= Page extract =
================
Sunday, April 17, 2011

D&D: Not Just a Table Top Game

Courtesy of Darknight0x0
            Greetings!  Good news! My character no longer has cancer!  Woot! It only took three cards from the Deck of Many Things, which gave me a wish spell that I used to eliminate the magical cancer.  Then on the next card it forced Endos to betray me (a.k.a. almost kill me)… at least the cancer is gone.
            Anyways, this week I thought would be a good one to give a review on the game Neverwinter Nights 2, a PC game that is basically a D&D campaign on a computer screen.  The game begins with you, as a relatively normal person living in a small village, participating in some local competitions and festivals and such when all of a sudden the village is attacked by an army of goblin-like creatures looking for a magical shard that, unknown by the villagers, is in their area. That’s the start of the game, now here’s the review:
In the realm of games that relate to D&D, Neverwinter Nights 2 (NWN2) is definitely one worth playing for any D&D enthusiast.  The key factor that stands out about NWN2 is that the game takes actual material from D&D books and pastes it right into the game text.  Special abilities, weapons, spells, and equipment are almost entirely from one version or another of D&D.  One would think that this would lead to a repetitive gaming experience, but with the minor changes in the rules and the addition of several “new” classes the game remains relatively fresh.
================
= Entries supplied =
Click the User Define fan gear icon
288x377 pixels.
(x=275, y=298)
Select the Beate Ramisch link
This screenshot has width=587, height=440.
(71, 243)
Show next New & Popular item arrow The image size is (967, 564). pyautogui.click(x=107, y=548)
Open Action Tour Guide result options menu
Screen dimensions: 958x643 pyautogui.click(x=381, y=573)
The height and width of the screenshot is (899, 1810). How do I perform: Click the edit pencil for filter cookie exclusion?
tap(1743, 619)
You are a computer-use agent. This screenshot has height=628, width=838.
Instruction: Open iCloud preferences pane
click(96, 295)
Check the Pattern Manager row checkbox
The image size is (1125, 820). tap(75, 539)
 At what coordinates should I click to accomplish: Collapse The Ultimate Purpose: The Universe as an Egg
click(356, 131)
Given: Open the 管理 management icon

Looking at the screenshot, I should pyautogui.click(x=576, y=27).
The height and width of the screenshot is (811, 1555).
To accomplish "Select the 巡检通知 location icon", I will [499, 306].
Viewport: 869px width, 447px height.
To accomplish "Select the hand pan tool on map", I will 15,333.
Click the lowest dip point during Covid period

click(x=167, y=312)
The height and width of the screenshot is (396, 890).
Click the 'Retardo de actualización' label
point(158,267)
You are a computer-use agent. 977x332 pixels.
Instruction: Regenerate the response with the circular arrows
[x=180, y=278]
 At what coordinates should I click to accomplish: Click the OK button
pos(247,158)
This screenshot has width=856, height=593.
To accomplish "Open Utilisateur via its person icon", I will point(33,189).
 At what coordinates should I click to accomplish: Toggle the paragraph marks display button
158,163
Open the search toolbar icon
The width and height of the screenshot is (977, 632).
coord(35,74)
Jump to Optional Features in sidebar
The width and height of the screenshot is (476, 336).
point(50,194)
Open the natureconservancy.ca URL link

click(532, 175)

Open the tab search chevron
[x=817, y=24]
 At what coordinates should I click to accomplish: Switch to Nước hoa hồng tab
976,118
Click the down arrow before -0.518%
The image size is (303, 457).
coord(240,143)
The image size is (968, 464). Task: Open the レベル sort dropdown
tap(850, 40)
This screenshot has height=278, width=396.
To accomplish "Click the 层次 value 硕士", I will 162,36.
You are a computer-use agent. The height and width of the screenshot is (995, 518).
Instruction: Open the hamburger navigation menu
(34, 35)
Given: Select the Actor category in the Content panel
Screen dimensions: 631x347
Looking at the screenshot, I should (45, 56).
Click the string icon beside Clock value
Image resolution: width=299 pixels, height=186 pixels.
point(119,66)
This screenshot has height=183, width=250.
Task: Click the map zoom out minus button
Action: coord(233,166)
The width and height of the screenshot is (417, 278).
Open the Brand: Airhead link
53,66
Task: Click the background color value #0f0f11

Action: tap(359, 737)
================
= Required actions =
1) In the D&D blog post, what attacks the village at the start of Neverwinter Nights 2?
2) Please carry on the D&D blog post from where it stops.

= Set of answers =
1) An army of goblin-like creatures looking for a magical shard.

2)
With this said though, the story of NWN2 is quite basic as far as role playing-fantasy games are concerned and on top of this it is a rather long game (30 to 50 hours depending on if you know what you are doing).  Because it is so long and the story so generic, the game may become dull after awhile unless you are good at finishing long games.  If it is any consolation, later chapters are far more interesting than early ones, which are primarily concerned with your character trying to figure out what the heck is going on. These issues are easy to overlook though due to the general enjoyment you will experience from developing your character into his/her most powerful state.
 However, there are three major issues in NWN2 that hold it back from being a truly great game.  The first of these is that the camera is often frustrating and unable to show corners adequately.  The second issue is that there are a few bugs and glitches in the game that, while not crippling, are a nuisance and can be challenging to work around.  The third, and worst, of these though is a mediocre AI system.  AIs will walk right through traps that are plainly visible, ranged characters will charge right into battle, spell casters won’t cast spells, and everyone will guzzle potions like they were water.  Now you can work around this by micromanaging your party, but this becomes increasingly demanding as your abilities mature.
Overall, despite a few lack lust technical issues, the game is worth playing even if it’s just for the sake of saying you did.   Whether you finish it though is up to you…

Until next time.


Player Tip of the Week

Don’t take what happens in game personally outside of the game.  Sometimes it is easy to get engrossed in your character or party dynamics when playing through a campaign, which can lead to issues outside of the game in real life.  Just because your party’s Chaotic Neutral Sorcerer casted Flare in your character’s face or made fun of your character in game, does not mean that they are insulting you in real life.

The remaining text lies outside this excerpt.